Abstract
Purpose Respiratory motion during positron emission tomography
(PET) scans can be a major detriment to image quality in oncological
imaging, leading to loss of quantification accuracy and false negative
findings. The impact of motion on lesion quantification and
detectability can be assessed using anthropomorphic phantoms with
realistic anatomy representation and motion modelling. In this work we
design and build such a phantom, with careful consideration of system
requirements and detailed force analysis.
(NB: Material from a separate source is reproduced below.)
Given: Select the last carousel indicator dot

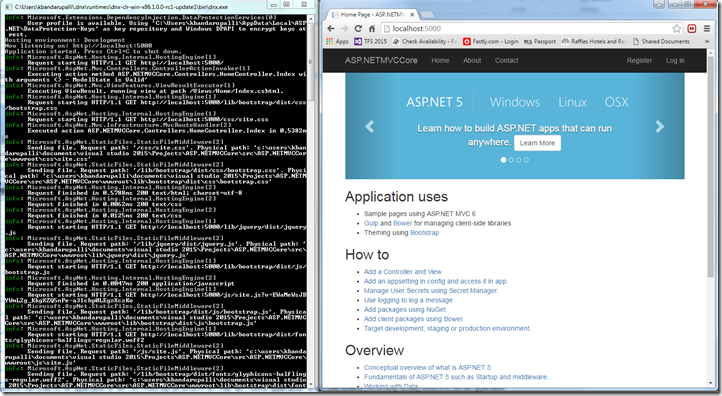Looking at the screenshot, I should tap(526, 160).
Methods: We start from a previously-developed
anatomically-accurate shell of a human torso and add elastic lungs with
a highly controllable actuation mechanism which replicates the physics
of breathing. The space outside the lungs is filled with a radioactive
water solution. To maintain anatomical accuracy in the torso and
realistic gamma ray attenuation, all motion mechanisms and actuators are
positioned outside of the phantom compartment. The actuation mechanism
can produce a plethora of custom respiratory waveforms with breathing
rates up to 25 breaths per minute and tidal volumes up to 1200mL.
Results: Several tests were performed to validate the
performance of the phantom assembly, in which the phantom was filled
with water and given respiratory waveforms to execute. All parts
demonstrated nominal performance. Force requirements were not exceeded
and no leaks were detected, although continued use of the phantom is
required to evaluate wear. The respiratory motion was determined to be
within a reasonable realistic range.
Conclusions: The full mechanical design is described in this
paper, as well as a software application with graphical user interface
which was developed to plan and visualize respiratory patterns. Both are
available open source and linked in this paper. The developed phantom
will facilitate future work in evaluating the impact of respiratory
motion on lesion quantification and detectability.